**Passage shown**
┌────────

With electronic exchange of returns information, newsagents can now tell within a fortnight of the start of the month what an accurate level of returns for the month will be.
But both G&G and Network do not refund returns money until the end of the month, meaning the newsagents are effectively financing some of the working capital employed by G&G and Network in their businesses.
That’s always been the case, but the jump in bills and unwanted extra stock on some obscure titles has become very noticeable so far this month.
Meanwhile, the big st*ff-up in the deliveries in and around Sydney on Sunday and Monday of this week grows stranger. Magazine drops were late or non-existent on Wednesday at some newsagents (Australia Day).
It was the second time agents have been left short of stock of new magazines from the big publishers. And Wednesday was a short selling day because of the public holiday.

└────────

**Tasks to perform**
[1] Answer these questions from the passage on newsagent returns and deliveries:
(a) Within how long of the start of the month can newsagents now tell what an accurate level of returns will be?
(b) When do G&G and Network refund returns money?
(c) Why was Wednesday a short selling day?
[2] Write the next few sentences of the passage on newsagent returns and deliveries, picking up after its final sentence.

**Data segment**
┌────────

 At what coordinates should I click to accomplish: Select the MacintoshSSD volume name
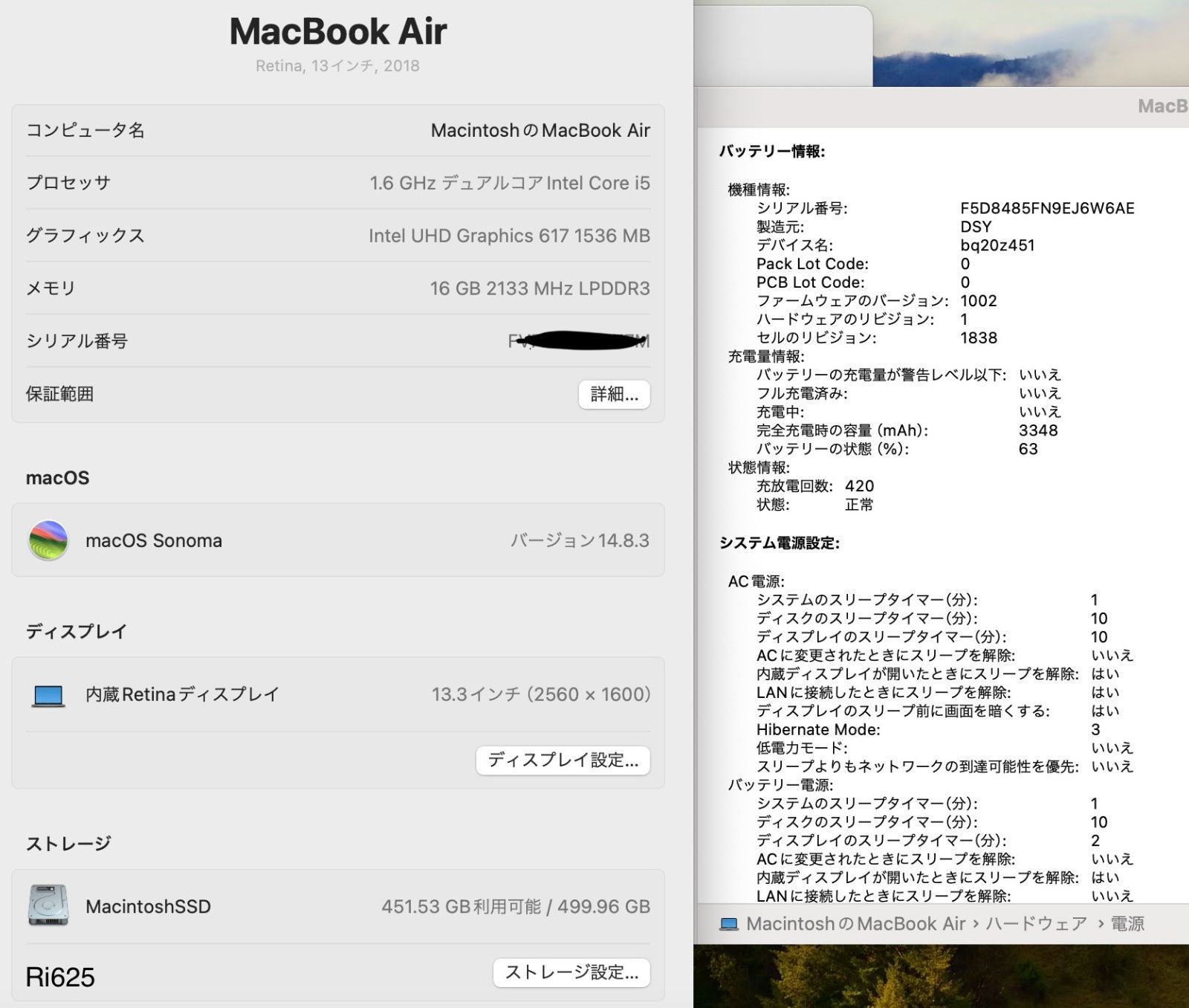point(149,906)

└────────

**Outputs by task**
[1]
(a) Within a fortnight.
(b) Not until the end of the month.
(c) Because of the public holiday.

[2]
The mix ups and other problems of the merging of the two main delivery services is taking longer to sort out than previously estimated, especially by Network Services, part of the Packer empire’s ACP group.
ACP’s Network Services has named the rationalising the magazine delivery system, Project Hero, an unflattering Code Name given the present hardly heroic problems.
Many in the delivery business claim the problems are coming from Network and ACP, but others say Gordon and Gotch are in the deal with Network and shouldn’t be forgotten.
Last weekend in the latest botch-up, deliveries that should have been done late on Sunday night weren’t done until eight to 10 hours later in some cases, with unmarked vans driven by low paid contractors making the deliveries, not 1st Fleet trucks.
Similar delays were reported with Wednesday’s deliveries.
The problems came from the amalgamation of the Network and Gordon and Gotch runs into one truck service, based mostly on Gordon and Gotch delivery patterns in most areas.
A magazine business insider meanwhile says: “Network/ACP in their wisdom brought forward the Australian Women’s Weekly which would have normally been on sale Wednesday, creating even bigger headaches for the delivery drivers and contractors.
“Why? No explanation except that it could have been a cheap attempt to boost more sales of the Weekly into the last ten days of January.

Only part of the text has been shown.